Land Use/Land Cover Change Detection in Python
Published on by Gajanan Kothawade, Graduate Research Assistant, Washington State University, Pullman in Non Profit
It is easy to perform land use/land cover change detection in any GIS software like ArcGIS, QGIS, but difficult when we want to integrate/deploy it to the development platform.
To resolve this issue it's better to use any programming language.
How can I perform LULC change detection analysis in Python?
Taxonomy
- GIS
- Hydrological Modelling
- Hydrological Modelling
- Land & Water Development
- Land Use
- Water Software
- Software Solutions
- r programming
4 Answers
-
You don't mention scale or if you already have appropriate land use data classified by others, but you do mention deployment. If you want open source tools to create web services based on land cover change, you might consider the Django-raster package (https://github.com/geodesign/django-raster). It lets you create tiled map services feeding slippy-maps, or raster polygon area statistics as tables or json. If you don't need that level of control, you could use a spatial web service like ArcGIS Online (ESRI), or Data Basin (https://databasin.org).

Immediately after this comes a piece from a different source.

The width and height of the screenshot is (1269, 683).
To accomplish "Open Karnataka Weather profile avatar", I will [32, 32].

If you don't actually have the change data classified, but instead have raw pixels, then you need classification tools. For programmatic classification of multispectral imagery, we use and recommend scikit-learn (http://scikit-learn.sourceforge.net). Its got a steep learning curve, but once over the hump supports a huge range of state-of-the-art classification techniques (SVM, Random Forests, etc). You can get excellent land cover results at 10m resolution with Sentinel-2 (free 13-band imagery from ESA). Better resolution than Landsat and 3x more frequent coverage, but same principles apply.

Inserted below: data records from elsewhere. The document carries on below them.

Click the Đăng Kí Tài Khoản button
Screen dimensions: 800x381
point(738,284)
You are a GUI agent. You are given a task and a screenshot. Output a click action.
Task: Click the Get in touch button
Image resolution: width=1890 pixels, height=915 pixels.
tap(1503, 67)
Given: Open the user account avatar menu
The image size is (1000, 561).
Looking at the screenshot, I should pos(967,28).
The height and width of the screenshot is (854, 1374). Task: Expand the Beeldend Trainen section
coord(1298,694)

Keep in mind that scikit-learn and similar classifiers work well only when spectral color at pixel level is enough to separate classes. If your 'change' is harder, imagery shallower, or in a place with lots of clouds and atmospheric interference, then you need approaches like atmospheric correction and deep learning. PlanetLabs and similar high-res imagery fit here. Online platforms for this are only just emerging, but check out Google's Earth Engine (https://earthengine.google.com) and DigitalGlobe's GBDX (https://platform.digitalglobe.com/gbdx/).

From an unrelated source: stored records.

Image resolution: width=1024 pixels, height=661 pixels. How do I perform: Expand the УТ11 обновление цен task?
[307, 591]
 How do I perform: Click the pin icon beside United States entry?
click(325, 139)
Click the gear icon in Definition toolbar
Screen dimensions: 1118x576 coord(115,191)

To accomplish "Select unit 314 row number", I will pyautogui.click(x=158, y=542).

Lastly, for hydrological classifications, we've had some success that using vegetation and impervious cover indices to generate basic hydro model inputs. You can get a long way with the NDVI (normalized vegetation difference index), for example. This avoids the supervised classification step, and just uses "band math" within a single image to show relative greenness. If you ultimately need impervious cover plus vegetation aggregated per sub catchment, such as for SWMM, then you can save substantial time simply thresholding indices "by eye." You don't get the confidence intervals of a formal supervised classification, but can get a near-immediate results on very recent imagery.
-
Remote Sensing (RS) and Geographic Information System (GIS) are now providing new tools for advanced ecosystem management. The collection of remotely sensed data facilitates the synoptic analyses of Earth - system function, patterning, and change at local, regional and global scales over time; such data also provide an important link between intensive, localized ecological research and regional, national and international conservation and management of biological diversity Digital change detection techniques by using multi-temporal satellite imagery helps in understanding landscape dynamics.Supervised classification methodology has been employed using maximum likelihood technique in ERDAS 9.3 Software. The images of the study area were categorised into five different classes namely vegetation, agriculture, barren, built-up and water body. The results indicate that during the last two decades, vegetation and built-up land have been increased by 3.51% (9.39 km2) and 3.55% (9.48 km2) while agriculture, barren land and water body have decreased by 1.52% (4.06 km2), 5.46% (14.59 km2) and 0.08% (0.22 km2), respectively.
Software Used
Basically, five software were used for this project viz;
(a) ArcView 3.2a – this was used for displaying and subsequent processing and enhancement of the image. It was also used for the carving out of Ilorin region from the whole Kwara State imagery using both the admin and local government maps.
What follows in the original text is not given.